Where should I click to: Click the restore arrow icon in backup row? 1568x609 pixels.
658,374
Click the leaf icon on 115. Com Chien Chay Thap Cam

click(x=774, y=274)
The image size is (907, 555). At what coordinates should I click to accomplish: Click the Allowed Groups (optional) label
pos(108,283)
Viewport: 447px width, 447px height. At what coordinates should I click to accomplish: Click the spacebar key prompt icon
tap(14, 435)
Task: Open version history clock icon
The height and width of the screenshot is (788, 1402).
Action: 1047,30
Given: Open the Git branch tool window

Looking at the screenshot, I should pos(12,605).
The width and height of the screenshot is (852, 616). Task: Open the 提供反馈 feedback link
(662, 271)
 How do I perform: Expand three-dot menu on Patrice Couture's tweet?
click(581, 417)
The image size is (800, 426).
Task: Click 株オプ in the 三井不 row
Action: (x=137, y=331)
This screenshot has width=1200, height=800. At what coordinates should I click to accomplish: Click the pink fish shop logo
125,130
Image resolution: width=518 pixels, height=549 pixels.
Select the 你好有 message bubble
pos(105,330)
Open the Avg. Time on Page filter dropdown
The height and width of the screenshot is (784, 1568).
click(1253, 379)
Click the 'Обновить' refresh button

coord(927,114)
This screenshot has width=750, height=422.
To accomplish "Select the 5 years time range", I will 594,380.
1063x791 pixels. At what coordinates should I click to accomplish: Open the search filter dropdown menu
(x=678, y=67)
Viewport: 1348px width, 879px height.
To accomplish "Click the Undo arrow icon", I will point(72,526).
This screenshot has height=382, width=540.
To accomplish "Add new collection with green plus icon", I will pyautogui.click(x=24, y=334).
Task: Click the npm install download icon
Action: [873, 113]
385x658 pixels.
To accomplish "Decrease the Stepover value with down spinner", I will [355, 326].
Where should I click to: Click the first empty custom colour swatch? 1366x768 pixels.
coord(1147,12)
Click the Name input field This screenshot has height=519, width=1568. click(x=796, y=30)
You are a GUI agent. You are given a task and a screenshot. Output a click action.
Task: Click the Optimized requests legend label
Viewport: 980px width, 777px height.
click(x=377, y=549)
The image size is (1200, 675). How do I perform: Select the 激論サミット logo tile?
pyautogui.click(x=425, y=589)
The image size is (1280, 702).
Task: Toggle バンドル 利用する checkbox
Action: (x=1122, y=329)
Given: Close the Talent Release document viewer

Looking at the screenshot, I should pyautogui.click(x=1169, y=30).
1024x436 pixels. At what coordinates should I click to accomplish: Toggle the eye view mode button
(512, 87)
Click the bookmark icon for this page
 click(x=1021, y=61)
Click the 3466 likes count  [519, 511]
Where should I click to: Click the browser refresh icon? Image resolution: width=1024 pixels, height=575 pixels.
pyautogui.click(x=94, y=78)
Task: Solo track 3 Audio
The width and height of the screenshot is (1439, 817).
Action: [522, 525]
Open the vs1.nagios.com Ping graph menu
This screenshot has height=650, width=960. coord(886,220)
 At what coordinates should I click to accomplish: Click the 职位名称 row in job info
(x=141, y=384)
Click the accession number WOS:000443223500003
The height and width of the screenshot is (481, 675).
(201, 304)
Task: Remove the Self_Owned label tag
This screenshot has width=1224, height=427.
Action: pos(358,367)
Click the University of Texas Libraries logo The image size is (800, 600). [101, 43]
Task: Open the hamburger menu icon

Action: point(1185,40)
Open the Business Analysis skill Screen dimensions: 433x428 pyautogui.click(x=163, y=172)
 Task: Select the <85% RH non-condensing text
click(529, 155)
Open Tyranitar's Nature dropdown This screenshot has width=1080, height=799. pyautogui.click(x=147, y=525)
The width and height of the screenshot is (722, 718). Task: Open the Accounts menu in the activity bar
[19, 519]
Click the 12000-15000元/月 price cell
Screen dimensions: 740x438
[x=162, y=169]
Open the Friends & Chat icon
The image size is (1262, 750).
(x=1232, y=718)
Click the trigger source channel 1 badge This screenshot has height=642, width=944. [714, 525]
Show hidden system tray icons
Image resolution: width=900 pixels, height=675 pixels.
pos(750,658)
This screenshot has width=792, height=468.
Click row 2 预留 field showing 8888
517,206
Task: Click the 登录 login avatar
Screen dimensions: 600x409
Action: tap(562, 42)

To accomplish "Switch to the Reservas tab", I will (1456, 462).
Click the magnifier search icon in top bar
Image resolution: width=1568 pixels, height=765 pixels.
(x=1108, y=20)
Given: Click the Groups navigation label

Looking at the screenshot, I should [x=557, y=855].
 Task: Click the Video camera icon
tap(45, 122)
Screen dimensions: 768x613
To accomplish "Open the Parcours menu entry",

• [Exercise goal]: Could you give the data again, word for word?

• [Written solution]:
Where should I click to: Click the restore arrow icon in backup row? 1568x609 pixels.
658,374
Click the leaf icon on 115. Com Chien Chay Thap Cam

click(x=774, y=274)
The image size is (907, 555). At what coordinates should I click to accomplish: Click the Allowed Groups (optional) label
pos(108,283)
Viewport: 447px width, 447px height. At what coordinates should I click to accomplish: Click the spacebar key prompt icon
tap(14, 435)
Task: Open version history clock icon
The height and width of the screenshot is (788, 1402).
Action: 1047,30
Given: Open the Git branch tool window

Looking at the screenshot, I should pos(12,605).
The width and height of the screenshot is (852, 616). Task: Open the 提供反馈 feedback link
(662, 271)
 How do I perform: Expand three-dot menu on Patrice Couture's tweet?
click(581, 417)
The image size is (800, 426).
Task: Click 株オプ in the 三井不 row
Action: (x=137, y=331)
This screenshot has width=1200, height=800. At what coordinates should I click to accomplish: Click the pink fish shop logo
125,130
Image resolution: width=518 pixels, height=549 pixels.
Select the 你好有 message bubble
pos(105,330)
Open the Avg. Time on Page filter dropdown
The height and width of the screenshot is (784, 1568).
click(1253, 379)
Click the 'Обновить' refresh button

coord(927,114)
This screenshot has width=750, height=422.
To accomplish "Select the 5 years time range", I will 594,380.
1063x791 pixels. At what coordinates should I click to accomplish: Open the search filter dropdown menu
(x=678, y=67)
Viewport: 1348px width, 879px height.
To accomplish "Click the Undo arrow icon", I will point(72,526).
This screenshot has height=382, width=540.
To accomplish "Add new collection with green plus icon", I will pyautogui.click(x=24, y=334).
Task: Click the npm install download icon
Action: [873, 113]
385x658 pixels.
To accomplish "Decrease the Stepover value with down spinner", I will [355, 326].
Where should I click to: Click the first empty custom colour swatch? 1366x768 pixels.
coord(1147,12)
Click the Name input field This screenshot has height=519, width=1568. click(x=796, y=30)
You are a GUI agent. You are given a task and a screenshot. Output a click action.
Task: Click the Optimized requests legend label
Viewport: 980px width, 777px height.
click(x=377, y=549)
The image size is (1200, 675). How do I perform: Select the 激論サミット logo tile?
pyautogui.click(x=425, y=589)
The image size is (1280, 702).
Task: Toggle バンドル 利用する checkbox
Action: (x=1122, y=329)
Given: Close the Talent Release document viewer

Looking at the screenshot, I should pyautogui.click(x=1169, y=30).
1024x436 pixels. At what coordinates should I click to accomplish: Toggle the eye view mode button
(512, 87)
Click the bookmark icon for this page
 click(x=1021, y=61)
Click the 3466 likes count  [519, 511]
Where should I click to: Click the browser refresh icon? Image resolution: width=1024 pixels, height=575 pixels.
pyautogui.click(x=94, y=78)
Task: Solo track 3 Audio
The width and height of the screenshot is (1439, 817).
Action: [522, 525]
Open the vs1.nagios.com Ping graph menu
This screenshot has height=650, width=960. coord(886,220)
 At what coordinates should I click to accomplish: Click the 职位名称 row in job info
(x=141, y=384)
Click the accession number WOS:000443223500003
The height and width of the screenshot is (481, 675).
(201, 304)
Task: Remove the Self_Owned label tag
This screenshot has width=1224, height=427.
Action: pos(358,367)
Click the University of Texas Libraries logo The image size is (800, 600). [101, 43]
Task: Open the hamburger menu icon

Action: point(1185,40)
Open the Business Analysis skill Screen dimensions: 433x428 pyautogui.click(x=163, y=172)
 Task: Select the <85% RH non-condensing text
click(529, 155)
Open Tyranitar's Nature dropdown This screenshot has width=1080, height=799. pyautogui.click(x=147, y=525)
The width and height of the screenshot is (722, 718). Task: Open the Accounts menu in the activity bar
[19, 519]
Click the 12000-15000元/月 price cell
Screen dimensions: 740x438
[x=162, y=169]
Open the Friends & Chat icon
The image size is (1262, 750).
(x=1232, y=718)
Click the trigger source channel 1 badge This screenshot has height=642, width=944. [714, 525]
Show hidden system tray icons
Image resolution: width=900 pixels, height=675 pixels.
pos(750,658)
This screenshot has width=792, height=468.
Click row 2 预留 field showing 8888
517,206
Task: Click the 登录 login avatar
Screen dimensions: 600x409
Action: tap(562, 42)

To accomplish "Switch to the Reservas tab", I will (1456, 462).
Click the magnifier search icon in top bar
Image resolution: width=1568 pixels, height=765 pixels.
(x=1108, y=20)
Given: Click the Groups navigation label

Looking at the screenshot, I should [x=557, y=855].
 Task: Click the Video camera icon
tap(45, 122)
Screen dimensions: 768x613
To accomplish "Open the Parcours menu entry",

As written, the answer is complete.